The Rescue Division saves lives every day in Jacksonville by providing 24-hour emergency medical service throughout 840-square miles of territory. In 2016, the men and women of the Rescue Division responded to more than 10,000 EMS calls per month and transported patients to hospital emergency rooms in more than 60 percent of those cases.
Jacksonville has been at the national forefront in the development of the modern rescue service since 1967, when then-Mayor Hans Tanzler ordered the fire department to begin providing emergency ambulance service in the wake of a city dispute with the private ambulance companies and local funeral homes that had been providing that service. Working with area doctors, the department began the unprecedented step of training Rescue crews in advanced emergency medical procedures, developed and equipped the modern rescue vehicle so common on the streets today, and became a national model for advanced life support units.
Today, the Rescue Division has 47 Advanced Life Support transport units strategically placed throughout Jacksonville. EMS training consists of advanced cardiac life support, basic life support, CPR, advanced airway management, stroke and myocardial infarction training and more. On every emergency medical service call, the department sends fire apparatus and a rescue vehicle. All firefighters are qualified emergency medical technicians and all 55 fire engines and 12 ladder trucks are furnished with advanced life support equipment and have at least one paramedic assigned to the unit. The department's goal is to begin emergency treatment as quickly as possible.

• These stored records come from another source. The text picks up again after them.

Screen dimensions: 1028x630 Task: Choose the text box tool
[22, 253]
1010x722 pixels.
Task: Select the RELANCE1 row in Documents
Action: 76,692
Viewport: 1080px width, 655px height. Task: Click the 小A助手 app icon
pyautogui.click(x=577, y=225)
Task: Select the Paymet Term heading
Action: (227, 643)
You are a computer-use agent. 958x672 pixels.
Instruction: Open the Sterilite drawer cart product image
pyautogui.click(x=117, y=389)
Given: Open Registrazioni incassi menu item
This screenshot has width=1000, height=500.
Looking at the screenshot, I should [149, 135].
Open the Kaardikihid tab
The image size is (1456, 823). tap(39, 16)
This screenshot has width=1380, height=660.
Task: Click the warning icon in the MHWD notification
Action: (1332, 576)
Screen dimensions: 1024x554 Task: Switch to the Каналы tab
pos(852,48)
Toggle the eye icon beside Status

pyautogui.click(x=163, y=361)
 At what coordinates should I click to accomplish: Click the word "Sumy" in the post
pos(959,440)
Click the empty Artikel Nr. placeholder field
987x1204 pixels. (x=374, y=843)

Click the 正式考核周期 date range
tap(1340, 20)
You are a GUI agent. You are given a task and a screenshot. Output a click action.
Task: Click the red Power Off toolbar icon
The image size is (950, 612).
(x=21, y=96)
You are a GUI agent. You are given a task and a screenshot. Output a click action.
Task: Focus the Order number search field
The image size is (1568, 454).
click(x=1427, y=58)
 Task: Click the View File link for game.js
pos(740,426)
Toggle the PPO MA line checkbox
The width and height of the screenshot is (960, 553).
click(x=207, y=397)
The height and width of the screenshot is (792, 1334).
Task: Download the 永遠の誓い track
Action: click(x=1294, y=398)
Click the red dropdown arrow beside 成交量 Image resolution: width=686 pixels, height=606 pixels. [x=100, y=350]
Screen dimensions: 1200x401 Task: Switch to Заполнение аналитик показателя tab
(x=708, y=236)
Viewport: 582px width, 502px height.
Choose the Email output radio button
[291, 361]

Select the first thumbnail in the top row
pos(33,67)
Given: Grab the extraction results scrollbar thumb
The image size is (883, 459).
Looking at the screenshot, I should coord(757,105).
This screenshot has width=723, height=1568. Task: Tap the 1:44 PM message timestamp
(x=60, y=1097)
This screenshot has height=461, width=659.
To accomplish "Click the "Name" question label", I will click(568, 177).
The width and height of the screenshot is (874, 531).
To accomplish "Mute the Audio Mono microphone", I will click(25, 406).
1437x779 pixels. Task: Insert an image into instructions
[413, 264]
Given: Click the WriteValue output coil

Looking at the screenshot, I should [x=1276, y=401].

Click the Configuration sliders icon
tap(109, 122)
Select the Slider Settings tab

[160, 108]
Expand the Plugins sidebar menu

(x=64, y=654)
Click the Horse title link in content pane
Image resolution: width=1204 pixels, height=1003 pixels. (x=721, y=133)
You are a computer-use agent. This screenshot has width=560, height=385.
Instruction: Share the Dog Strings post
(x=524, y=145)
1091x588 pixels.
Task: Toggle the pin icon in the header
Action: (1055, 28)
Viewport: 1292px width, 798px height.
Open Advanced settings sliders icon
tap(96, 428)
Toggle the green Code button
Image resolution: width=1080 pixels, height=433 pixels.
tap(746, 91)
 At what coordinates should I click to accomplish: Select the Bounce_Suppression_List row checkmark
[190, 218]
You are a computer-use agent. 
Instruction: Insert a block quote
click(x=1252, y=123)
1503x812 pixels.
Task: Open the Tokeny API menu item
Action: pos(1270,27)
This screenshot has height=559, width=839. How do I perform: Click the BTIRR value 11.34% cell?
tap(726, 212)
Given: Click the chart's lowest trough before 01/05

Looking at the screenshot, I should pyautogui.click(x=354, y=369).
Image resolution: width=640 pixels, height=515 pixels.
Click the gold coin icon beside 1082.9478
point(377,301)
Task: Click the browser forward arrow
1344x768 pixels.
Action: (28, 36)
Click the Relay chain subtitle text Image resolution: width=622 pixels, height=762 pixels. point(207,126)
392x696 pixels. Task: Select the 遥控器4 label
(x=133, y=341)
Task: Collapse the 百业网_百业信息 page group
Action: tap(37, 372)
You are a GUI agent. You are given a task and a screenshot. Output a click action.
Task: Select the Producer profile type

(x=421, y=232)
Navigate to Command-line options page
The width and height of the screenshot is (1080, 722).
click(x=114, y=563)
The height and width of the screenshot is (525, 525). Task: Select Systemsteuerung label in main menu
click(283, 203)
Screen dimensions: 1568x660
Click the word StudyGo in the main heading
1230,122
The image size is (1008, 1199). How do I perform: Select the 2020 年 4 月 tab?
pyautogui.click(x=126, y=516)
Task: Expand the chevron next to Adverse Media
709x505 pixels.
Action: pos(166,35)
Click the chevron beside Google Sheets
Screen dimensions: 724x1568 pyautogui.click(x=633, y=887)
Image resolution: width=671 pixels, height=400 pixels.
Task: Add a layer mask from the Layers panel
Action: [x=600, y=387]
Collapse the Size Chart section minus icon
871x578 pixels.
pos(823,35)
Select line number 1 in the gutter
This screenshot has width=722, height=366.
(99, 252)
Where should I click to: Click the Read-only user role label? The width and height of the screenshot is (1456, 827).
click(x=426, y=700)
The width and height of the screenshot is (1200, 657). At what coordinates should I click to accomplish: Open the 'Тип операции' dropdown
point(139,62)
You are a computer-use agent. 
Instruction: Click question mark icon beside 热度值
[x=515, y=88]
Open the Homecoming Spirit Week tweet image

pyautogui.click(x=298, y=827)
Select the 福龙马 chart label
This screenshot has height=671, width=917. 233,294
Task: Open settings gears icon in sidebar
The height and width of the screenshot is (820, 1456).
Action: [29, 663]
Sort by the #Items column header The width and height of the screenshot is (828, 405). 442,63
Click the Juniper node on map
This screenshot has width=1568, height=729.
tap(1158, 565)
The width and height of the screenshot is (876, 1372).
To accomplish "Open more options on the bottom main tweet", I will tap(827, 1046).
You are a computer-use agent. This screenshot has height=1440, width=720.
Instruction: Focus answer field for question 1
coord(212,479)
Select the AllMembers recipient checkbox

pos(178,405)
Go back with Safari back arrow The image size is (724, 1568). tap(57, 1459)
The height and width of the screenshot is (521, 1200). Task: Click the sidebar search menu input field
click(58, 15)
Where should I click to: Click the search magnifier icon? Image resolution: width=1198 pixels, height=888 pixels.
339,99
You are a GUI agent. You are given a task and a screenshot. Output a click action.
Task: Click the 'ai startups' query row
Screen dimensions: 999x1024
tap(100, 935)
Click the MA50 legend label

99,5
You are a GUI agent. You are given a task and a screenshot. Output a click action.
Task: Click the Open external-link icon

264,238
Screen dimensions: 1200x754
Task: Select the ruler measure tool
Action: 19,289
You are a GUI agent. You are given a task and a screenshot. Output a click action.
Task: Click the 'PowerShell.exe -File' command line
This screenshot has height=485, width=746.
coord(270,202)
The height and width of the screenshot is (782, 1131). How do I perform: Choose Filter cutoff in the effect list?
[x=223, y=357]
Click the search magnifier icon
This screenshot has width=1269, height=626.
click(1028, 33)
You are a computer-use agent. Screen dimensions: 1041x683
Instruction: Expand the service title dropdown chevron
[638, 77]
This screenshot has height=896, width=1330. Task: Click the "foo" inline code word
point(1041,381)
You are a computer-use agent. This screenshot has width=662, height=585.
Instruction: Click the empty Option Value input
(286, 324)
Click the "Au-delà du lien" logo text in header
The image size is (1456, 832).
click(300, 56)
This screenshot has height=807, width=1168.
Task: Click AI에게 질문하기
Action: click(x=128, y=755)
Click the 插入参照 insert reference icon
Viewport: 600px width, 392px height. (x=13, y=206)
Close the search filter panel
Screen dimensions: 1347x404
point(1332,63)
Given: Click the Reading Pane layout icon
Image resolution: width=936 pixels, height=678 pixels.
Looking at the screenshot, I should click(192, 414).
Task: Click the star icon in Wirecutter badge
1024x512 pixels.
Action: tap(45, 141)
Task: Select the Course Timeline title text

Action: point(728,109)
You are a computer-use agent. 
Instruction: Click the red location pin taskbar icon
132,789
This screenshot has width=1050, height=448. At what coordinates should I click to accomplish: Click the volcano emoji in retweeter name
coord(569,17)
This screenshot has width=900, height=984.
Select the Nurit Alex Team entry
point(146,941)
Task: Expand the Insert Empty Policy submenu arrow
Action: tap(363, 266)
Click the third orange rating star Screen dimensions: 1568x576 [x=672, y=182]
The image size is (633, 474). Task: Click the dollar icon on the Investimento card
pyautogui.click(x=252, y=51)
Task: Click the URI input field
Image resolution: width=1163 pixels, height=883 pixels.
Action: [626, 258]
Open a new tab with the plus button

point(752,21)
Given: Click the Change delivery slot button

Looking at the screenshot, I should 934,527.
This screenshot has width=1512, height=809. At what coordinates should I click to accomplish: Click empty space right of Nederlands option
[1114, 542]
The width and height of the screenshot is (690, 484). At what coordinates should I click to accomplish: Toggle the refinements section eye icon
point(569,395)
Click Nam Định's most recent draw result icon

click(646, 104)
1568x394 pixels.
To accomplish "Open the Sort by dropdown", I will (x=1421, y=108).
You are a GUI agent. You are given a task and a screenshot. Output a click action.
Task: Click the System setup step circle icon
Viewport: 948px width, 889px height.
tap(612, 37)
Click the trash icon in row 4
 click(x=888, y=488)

The Rescue Division is home to the S.W.A.T Medic tactical operations team that works in conjunction with the Jacksonville Sheriff's Office S.W.A.T Team. Tactical Medical team members are all certified reserve police officers trained for inner perimeter and entry cell operations. The division is also home to the Bike Team, which provides emergency medical services in areas unreachable by motor vehicle, and the JFRD Honor Guard, which serves at funerals of fallen firefighters. The Rescue Division is under the supervision of Chief David Castleman.